Marshalswick Baptist Free Church - Mission
 

This month: Stamp of approval - Price of belief

Stamp of approval

  Since the late 1920s, the BMS Stamp Bureau has been raising money for BMS World Mission by gathering and selling used postage stamps and other collectibles.

  In 1928, this first appeared in the BMS accounts as a contribution of £60.  Now, with your help, it raises several thousands of pounds each year.

  As you send stamps and other collectible items, such as coins, medals and cards, to BMS Stamp Bureau, we collate and sell them on to collectors and dealers.  The income raised is passed on to BMS to support their work of changing lives around the world. So, please:

* Encourage friends or church members to keep the stamps from their letters and even from the schools, offices or shops where they work.
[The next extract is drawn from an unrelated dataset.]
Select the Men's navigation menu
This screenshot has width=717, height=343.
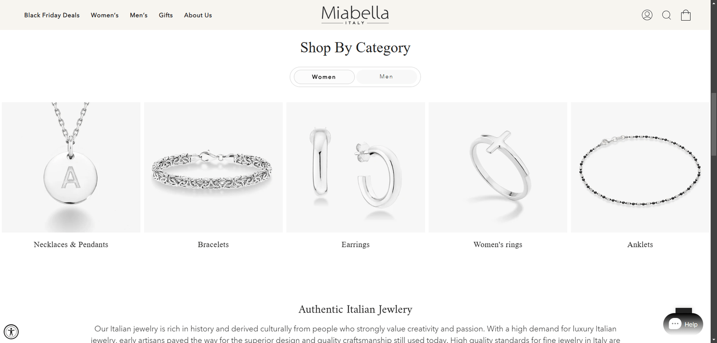pos(138,15)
* Ask people to cut round the stamps, leaving around 3mm (1/8 inch) of the envelope showing all round, but be careful not to damage any part of the stamp including the perforations.  Any envelopes with first day issues or unusual postmarks should be left intact - they may be especially valuable.
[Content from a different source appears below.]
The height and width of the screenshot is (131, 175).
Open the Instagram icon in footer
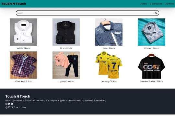pos(6,104)
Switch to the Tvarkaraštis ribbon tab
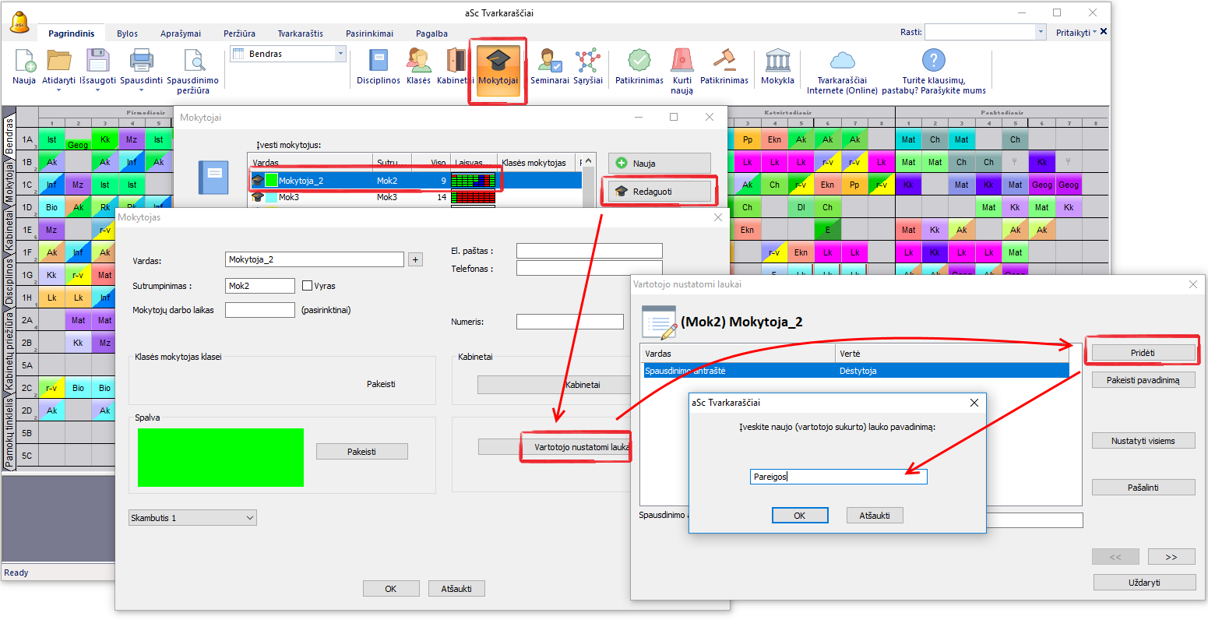Image resolution: width=1208 pixels, height=620 pixels. tap(300, 33)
* Some groups organise stamp-trimming sessions as an opportunity for a chat and a coffee together.

* Please sort the stamps into ‘British’ and ‘other countries’.  'Others' includes stamps from all foreign countries and those of the Channel Islands and the Isle of Man.  If there are stamps you think may be special or unusual, please keep them apart.

  When you have enough stamps, put them in the ‘Stamp’ box in the church vestibule.  The church’s ‘stamp co-ordinator’, Dave Goulding, will forward them to the BMS Stamp Bureau and similar bureaux, such as that operated by Leprosy Mission..

  The Bureau also welcomes stamp collections, in whole or in part; stamp albums; stockbooks, and stamp collecting equipment of all types.  Please send any collections separately with a letter giving details of the gift and giver.

  In addition, the Bureau accepts items such as:

* Coins and notes - foreign and pre-decimal British.
* Medals and badges - especially those of the military, police or fire service.
* Postcards - especially older ones.
* Cigarette and tea cards.
* Pre-1950 greetings - Christmas or birthday - cards.

From The BMS Stamp Bureau.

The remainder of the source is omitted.